I'm 34 days clean and wondering if it's normal to have ranging hormones? I feel like I've almost replaced my drug of choice with a new addiction. I haven't acted on it, but I seem to be falling in love with every man I see at meetings. I go home and fantasize about them. When is it safe 2 begin having physical contact with another human? I'm starved for physical intimacy.
HI Smitch and welcome. first let me compliment you on your clean time. 34 days clean is HUGE. It is not rare at all what your going through. The literature tells us so. You see, drugs has been an all consuming preoccupation for you for a long time. NOw that they are out of your life, there is this big empty void that longs to be filled. If you don't already, get a basic text and read about step 2. "coming to believe" is a way to begin to fill that void. It's pretty common to find people gaining weight, having alot of sex, exercising for hours on end etc, after becoming clean. These substitutes can be good, or not so good. Having healthy diversion is good but substituting one addiction for another is not healthy. talk to your sponsor about it. She can provide some important insights. Thanks for sharing and keep coming back.
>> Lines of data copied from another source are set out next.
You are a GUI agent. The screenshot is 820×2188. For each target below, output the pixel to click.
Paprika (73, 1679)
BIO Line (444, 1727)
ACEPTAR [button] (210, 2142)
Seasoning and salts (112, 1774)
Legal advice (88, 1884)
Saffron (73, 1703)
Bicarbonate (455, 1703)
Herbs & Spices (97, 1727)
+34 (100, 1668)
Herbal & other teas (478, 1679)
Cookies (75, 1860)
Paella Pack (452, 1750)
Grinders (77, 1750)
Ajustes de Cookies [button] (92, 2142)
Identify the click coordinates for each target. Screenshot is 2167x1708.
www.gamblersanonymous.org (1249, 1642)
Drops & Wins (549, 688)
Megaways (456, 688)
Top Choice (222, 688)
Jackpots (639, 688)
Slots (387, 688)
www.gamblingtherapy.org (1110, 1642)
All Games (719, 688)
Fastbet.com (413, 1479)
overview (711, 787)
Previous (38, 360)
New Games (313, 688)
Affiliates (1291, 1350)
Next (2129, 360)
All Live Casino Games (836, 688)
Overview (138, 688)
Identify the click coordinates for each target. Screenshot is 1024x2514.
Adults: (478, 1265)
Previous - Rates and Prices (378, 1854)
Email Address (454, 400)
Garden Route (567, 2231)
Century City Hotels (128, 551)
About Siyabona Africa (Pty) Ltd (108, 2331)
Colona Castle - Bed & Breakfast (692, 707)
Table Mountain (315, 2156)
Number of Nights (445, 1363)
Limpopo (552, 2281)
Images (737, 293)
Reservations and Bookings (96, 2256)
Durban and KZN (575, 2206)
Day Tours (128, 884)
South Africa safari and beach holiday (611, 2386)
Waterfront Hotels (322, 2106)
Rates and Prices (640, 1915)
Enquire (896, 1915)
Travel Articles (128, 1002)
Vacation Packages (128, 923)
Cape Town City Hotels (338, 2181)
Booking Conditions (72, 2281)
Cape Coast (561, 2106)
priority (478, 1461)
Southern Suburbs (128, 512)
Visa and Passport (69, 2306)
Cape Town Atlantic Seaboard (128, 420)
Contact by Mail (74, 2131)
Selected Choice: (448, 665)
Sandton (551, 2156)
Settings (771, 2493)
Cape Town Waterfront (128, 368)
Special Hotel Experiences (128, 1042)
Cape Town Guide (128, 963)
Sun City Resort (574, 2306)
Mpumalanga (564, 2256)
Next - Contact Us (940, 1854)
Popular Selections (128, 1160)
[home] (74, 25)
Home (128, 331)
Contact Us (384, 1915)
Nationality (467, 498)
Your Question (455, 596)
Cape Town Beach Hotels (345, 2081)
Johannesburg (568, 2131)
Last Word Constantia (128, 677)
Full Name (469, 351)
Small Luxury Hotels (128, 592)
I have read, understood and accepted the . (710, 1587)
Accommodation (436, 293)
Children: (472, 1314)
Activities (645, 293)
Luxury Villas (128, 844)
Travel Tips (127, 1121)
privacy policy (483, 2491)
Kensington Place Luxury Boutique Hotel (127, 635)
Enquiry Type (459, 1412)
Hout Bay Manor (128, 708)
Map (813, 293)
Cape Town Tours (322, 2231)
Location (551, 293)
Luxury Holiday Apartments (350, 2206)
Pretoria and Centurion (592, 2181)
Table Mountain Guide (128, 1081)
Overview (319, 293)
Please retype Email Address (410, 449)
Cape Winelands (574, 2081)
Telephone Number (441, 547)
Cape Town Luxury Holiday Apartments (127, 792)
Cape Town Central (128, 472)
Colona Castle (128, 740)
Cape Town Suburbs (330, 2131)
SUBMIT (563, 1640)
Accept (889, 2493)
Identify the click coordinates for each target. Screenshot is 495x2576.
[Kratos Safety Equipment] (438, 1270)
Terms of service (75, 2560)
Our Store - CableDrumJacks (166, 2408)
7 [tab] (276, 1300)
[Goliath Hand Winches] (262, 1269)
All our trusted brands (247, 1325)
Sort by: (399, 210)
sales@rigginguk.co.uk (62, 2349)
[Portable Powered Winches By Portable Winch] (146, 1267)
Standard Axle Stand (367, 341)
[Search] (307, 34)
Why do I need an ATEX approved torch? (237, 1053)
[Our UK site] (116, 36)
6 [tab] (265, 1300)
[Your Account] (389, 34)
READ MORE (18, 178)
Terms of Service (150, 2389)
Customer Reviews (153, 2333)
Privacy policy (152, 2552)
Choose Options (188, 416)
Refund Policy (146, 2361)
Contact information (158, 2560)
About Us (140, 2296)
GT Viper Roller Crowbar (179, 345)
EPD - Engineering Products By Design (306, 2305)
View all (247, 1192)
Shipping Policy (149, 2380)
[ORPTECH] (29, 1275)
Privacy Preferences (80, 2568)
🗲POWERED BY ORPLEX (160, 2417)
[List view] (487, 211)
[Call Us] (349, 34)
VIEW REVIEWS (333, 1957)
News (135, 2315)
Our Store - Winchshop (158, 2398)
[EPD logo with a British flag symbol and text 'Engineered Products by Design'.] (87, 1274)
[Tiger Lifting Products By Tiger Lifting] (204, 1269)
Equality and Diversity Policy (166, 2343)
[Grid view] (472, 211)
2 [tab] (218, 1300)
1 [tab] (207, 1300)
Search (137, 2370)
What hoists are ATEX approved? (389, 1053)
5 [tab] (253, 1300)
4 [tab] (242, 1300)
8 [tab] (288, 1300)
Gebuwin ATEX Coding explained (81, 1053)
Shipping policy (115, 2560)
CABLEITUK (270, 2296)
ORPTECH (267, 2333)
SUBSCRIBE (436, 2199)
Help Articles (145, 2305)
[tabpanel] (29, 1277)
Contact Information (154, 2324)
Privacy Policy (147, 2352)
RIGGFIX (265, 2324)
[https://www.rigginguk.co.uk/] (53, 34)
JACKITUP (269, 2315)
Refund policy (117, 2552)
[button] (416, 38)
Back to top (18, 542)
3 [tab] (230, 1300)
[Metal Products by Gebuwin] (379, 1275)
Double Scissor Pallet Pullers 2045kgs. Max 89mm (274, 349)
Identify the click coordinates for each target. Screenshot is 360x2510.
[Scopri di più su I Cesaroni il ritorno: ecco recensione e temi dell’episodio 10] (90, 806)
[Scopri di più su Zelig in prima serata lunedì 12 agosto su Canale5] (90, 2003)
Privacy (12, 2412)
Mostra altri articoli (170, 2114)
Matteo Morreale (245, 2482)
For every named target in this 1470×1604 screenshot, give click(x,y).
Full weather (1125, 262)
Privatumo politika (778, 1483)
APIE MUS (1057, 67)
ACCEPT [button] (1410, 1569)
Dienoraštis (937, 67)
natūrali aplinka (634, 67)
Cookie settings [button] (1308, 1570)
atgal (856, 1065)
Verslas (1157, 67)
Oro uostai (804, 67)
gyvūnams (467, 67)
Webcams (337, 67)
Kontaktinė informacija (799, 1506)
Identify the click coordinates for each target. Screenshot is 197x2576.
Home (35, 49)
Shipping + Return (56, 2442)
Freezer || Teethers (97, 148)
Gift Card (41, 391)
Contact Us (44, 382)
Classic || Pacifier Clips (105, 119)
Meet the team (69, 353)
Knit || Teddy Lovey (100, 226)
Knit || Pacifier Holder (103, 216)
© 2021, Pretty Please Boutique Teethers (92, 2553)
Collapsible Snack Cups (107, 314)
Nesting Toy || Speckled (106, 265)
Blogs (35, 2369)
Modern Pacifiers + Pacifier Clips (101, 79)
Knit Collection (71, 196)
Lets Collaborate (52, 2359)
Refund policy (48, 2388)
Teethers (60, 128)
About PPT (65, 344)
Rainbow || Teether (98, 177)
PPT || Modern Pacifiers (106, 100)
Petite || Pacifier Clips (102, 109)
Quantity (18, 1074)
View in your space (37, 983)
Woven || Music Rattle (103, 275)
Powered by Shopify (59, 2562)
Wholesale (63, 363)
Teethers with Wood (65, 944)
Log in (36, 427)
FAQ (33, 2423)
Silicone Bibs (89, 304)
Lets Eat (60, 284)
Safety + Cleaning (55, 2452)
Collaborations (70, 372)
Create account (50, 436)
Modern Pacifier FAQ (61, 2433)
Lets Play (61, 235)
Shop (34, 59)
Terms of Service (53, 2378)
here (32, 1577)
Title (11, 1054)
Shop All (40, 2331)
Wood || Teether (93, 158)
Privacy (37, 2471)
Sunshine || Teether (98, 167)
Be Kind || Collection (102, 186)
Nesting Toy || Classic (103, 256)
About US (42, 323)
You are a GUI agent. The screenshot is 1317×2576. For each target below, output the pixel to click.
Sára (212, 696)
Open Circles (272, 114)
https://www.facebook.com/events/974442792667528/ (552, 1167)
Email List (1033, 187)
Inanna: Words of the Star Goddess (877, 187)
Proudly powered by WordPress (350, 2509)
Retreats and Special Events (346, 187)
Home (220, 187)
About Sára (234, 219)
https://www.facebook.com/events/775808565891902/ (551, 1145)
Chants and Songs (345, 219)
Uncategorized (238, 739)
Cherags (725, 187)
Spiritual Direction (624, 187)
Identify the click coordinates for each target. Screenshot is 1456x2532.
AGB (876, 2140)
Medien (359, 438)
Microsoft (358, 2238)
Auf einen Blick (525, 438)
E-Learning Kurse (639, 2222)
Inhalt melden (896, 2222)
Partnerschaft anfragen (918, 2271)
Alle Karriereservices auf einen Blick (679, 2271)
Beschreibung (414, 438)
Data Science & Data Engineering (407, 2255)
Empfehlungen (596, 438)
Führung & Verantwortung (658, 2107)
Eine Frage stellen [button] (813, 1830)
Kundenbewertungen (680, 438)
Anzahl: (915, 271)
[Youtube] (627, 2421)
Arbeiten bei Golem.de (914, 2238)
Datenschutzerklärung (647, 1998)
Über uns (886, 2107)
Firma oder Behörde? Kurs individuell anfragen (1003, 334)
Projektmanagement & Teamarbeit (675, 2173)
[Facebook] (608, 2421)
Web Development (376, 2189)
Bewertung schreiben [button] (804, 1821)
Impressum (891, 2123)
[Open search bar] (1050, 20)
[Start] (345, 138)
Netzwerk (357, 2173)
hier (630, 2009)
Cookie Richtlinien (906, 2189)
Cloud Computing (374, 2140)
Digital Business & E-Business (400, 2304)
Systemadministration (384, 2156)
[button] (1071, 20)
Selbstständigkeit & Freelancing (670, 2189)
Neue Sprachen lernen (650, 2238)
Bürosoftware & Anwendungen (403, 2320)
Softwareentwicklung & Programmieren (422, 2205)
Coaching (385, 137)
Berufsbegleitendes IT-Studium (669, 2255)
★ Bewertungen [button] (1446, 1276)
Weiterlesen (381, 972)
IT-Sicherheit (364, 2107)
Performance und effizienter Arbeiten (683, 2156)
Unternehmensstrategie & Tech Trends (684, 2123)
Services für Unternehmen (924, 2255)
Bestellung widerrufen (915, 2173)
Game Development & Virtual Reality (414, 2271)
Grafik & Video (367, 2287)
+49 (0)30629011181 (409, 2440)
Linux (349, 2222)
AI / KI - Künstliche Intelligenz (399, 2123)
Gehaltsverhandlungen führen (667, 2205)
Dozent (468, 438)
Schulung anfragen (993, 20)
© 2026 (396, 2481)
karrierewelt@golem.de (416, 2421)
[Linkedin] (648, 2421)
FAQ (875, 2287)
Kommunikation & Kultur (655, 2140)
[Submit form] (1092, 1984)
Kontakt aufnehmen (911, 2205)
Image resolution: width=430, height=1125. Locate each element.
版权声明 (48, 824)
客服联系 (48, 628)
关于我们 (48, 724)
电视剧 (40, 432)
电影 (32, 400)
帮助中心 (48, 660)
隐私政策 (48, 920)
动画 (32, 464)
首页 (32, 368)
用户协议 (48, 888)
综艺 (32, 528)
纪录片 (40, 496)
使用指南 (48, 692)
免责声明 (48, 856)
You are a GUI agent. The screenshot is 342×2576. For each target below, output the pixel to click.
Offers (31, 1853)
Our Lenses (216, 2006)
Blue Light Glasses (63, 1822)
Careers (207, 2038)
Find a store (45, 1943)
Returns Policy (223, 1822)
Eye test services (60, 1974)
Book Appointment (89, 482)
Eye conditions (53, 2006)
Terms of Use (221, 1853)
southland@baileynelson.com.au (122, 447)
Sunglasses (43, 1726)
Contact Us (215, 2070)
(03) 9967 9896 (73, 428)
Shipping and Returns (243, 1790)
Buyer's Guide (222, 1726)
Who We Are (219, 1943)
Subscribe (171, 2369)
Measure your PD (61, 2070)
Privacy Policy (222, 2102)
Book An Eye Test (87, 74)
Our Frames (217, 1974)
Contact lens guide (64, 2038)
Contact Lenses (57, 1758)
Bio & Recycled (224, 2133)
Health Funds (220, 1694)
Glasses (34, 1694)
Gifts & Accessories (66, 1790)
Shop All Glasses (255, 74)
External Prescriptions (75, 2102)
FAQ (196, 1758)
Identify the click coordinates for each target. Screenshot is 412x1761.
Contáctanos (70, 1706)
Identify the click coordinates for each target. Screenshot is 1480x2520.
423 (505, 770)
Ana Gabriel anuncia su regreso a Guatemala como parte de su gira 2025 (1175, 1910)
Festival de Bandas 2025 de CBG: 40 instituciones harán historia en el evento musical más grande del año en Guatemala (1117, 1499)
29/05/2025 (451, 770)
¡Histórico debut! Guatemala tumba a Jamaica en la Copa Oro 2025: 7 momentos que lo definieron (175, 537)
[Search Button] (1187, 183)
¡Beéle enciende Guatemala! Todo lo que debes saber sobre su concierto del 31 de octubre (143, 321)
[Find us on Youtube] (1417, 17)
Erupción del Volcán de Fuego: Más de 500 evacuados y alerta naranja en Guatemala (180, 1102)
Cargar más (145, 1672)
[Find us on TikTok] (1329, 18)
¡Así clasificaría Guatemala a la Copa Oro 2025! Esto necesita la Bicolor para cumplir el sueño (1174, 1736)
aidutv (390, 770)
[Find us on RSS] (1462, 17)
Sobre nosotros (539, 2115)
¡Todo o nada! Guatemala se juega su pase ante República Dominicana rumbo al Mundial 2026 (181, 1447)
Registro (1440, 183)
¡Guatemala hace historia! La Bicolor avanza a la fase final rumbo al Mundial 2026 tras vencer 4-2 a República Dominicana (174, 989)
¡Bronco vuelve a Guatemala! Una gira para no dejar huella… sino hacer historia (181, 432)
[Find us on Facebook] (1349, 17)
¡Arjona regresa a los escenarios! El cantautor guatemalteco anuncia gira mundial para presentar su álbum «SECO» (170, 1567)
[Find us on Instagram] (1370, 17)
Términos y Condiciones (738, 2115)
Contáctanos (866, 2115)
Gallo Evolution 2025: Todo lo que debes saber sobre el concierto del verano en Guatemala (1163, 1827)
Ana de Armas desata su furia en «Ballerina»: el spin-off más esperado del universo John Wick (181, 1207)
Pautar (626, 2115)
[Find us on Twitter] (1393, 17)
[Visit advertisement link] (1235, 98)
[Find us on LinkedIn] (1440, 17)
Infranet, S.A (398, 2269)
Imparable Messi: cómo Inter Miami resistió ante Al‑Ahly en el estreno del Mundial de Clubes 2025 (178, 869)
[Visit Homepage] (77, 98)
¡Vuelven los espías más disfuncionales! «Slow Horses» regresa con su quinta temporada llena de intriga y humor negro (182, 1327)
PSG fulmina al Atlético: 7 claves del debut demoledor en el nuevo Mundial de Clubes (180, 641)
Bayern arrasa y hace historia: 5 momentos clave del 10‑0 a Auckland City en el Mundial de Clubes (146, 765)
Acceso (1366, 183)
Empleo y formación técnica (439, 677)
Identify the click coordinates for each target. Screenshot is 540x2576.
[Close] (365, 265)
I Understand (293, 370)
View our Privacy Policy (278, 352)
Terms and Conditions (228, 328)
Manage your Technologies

Welcome SMITCH, I'm with Avid on this. When we put the drugs down we feel and emptiness inside that we feel we need to fill with whatever takes our fancy. We need to be careful at this time cause we are extremely vaunerable, wether we realize it or not. We are scared of going through this alone and we want some one to save us and make us all better, we can think," if I find a nice fella in the fellowship then I will be ok ". Hun this could not be further from the truth. When we first get clean we need to learn to love ourselves and build a relationship with a higher power. We all need to be patient when it comes to matters of the heart, the most important thing to keep in mind is that recovery must come first we are addicts and we need to be reminded that the most important thing is that we stay clean and keep ourselves safe and away from temptation.......
The bottom line for me is that if something makes me feel good, I want more of it. I must be careful of things that can give me a non-drug high, such as food, sex, relationships, exercise, gambling, shopping, etc. This doesn't mean I must totally abstain from food (impossible), exercise (unhealthy), or sex (difficult), but I must be mindful of my tendancy to overdo it. There is nothing wrong with sexual fantasies; it is acting on them that can get me into trouble. I got involved in a relationship at about four months clean. While it was not disastrous, there were some problems. Basically, I was obsessing on this person bway too much, and she pulled away. At eleven months clean (and having taken my first stab steps 1-12) I got in another relationship, which has been very successful: we've been happily married for 22 years and I have continued to stay clean.